The results were remarkable. In Judeo-Christian texts, similitude to introspection increased monotonically over time, with a big change in slope from the Old to the New Testaments. In Greco-Roman texts, comprising 53 authors from Homer to Julius Cesar, a more complex dynamics appeared, with increases in similitude to introspection through periods of cultural development, and decreases during periods of cultural decadence. Contemporary texts showed overall increase, with periods of decline prior to and during the two World Wars. As Jaynes would have predicted, the rise and fall of entire societies seems to be paralleled by increases and decreases in introspection, respectively.

Diuk et al. show that the evolution of mental life can be quantified from the cultural record, opening a whole new avenue of hypothesis testing for Jaynes’ theory. While it is impossible to prove that pre-Axial people “heard” the voices of the gods, the findings suggest new ways of studying historical and contemporary texts. In particular, the probing of ancient texts with words like “dream,” “god” and “hallucination” has great potential to test Jaynesian concepts.
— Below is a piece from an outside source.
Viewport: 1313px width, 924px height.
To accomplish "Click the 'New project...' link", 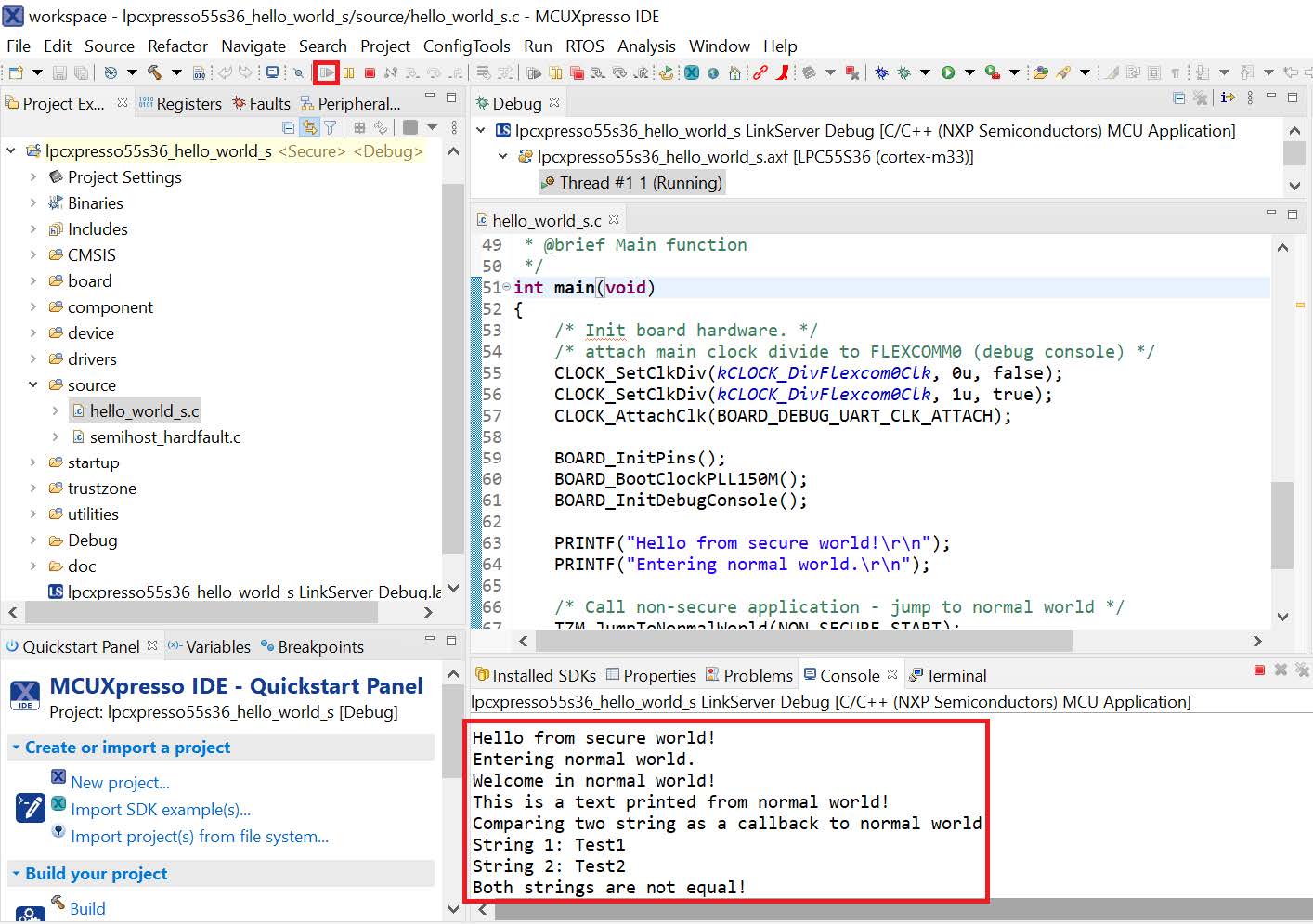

The featured study lends supports to the notion that consciousness is a social construct in constant flux. Quoting senior author Guillermo Cecchi, “it is not just the “trending topics,” but the entire cognitive make-up that changes over time, indicating that culture co-evolves with available cognitive states, and what is socially considered dysfunction can be tested in a more quantitative way.” Indeed, computer science tools are now being applied to psychology and psychiatry (Gottschalk and Bechtel, 2005; Strous et al., 2009; Cabana et al., 2011; Cohen and Elvev?g, 2014; Valle-Lisboa et al., 2014). Graph-theoretical analysis of speech from psychotic patients leads to accurate differential diagnosis of schizophrenia and bipolar disorder type I (Mota et al., 2012, 2014). Semantic analysis is likely to yield even better classification of psychopathological speech symptoms, as indicated by the successful discrimination of mental states induced by psychoactive drugs (Bedi et al., 2014).
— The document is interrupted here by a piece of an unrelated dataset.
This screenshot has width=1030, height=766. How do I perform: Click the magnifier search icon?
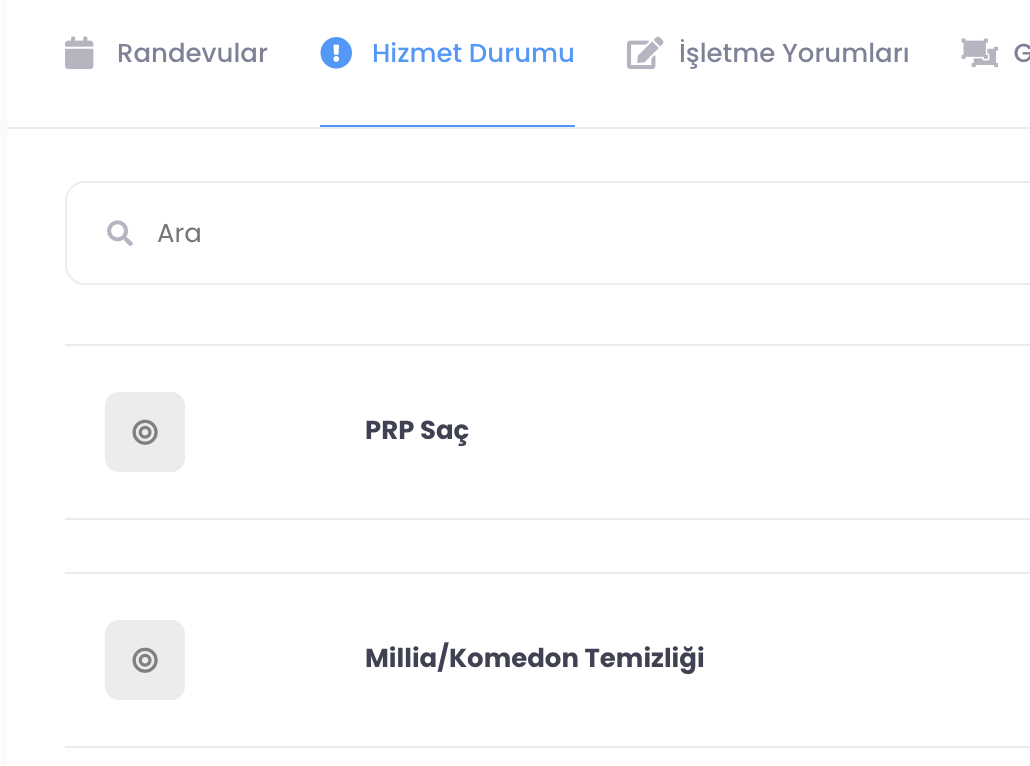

The quantification of behavior and the availability of big data create new opportunities in neuroscience research. For instance, there are now many more tools to study the interplay between language, literacy, introspection and lateralization. The featured study opens especially useful paths for the recent boom in the decoding of neural activity, through which abstract concepts can be directly measured (Kay et al., 2008; Mitchell et al., 2008; Horikawa et al., 2013). Cortical semantic representations were recently found to be warped by attention in a holistic manner (?ukur et al., 2013).
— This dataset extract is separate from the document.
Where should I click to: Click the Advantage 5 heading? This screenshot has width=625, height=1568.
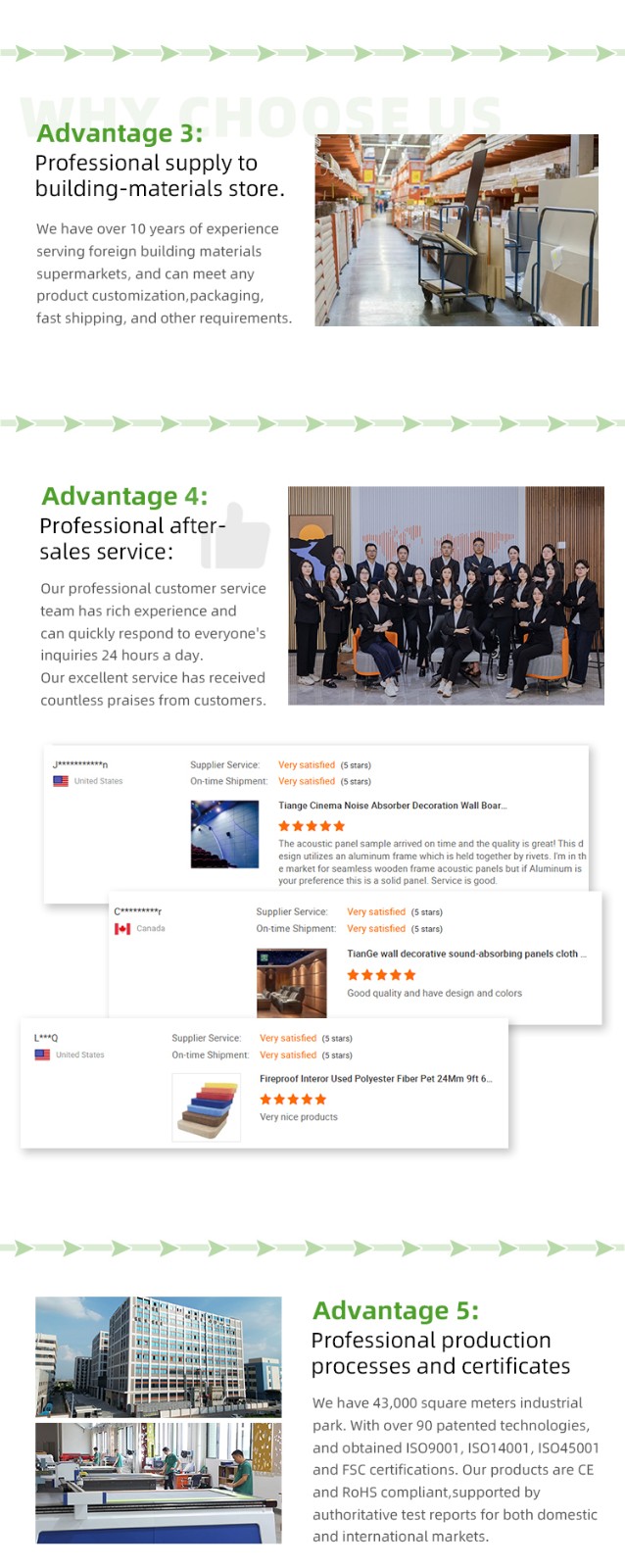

More speculatively, the featured study suggests a more intimate relationship between AI and neuroscience, i.e., AI as a tool used to understand the brain and the mind, and not just to mimic the mind. Given the brain’s complexity, this may be the only way forward. Without an objective way to model and quantify meaning, no deep understanding of the mind will be possible. A bold step in this direction is precisely what the discoveries by Diuk, Slezak and collaborators contribute.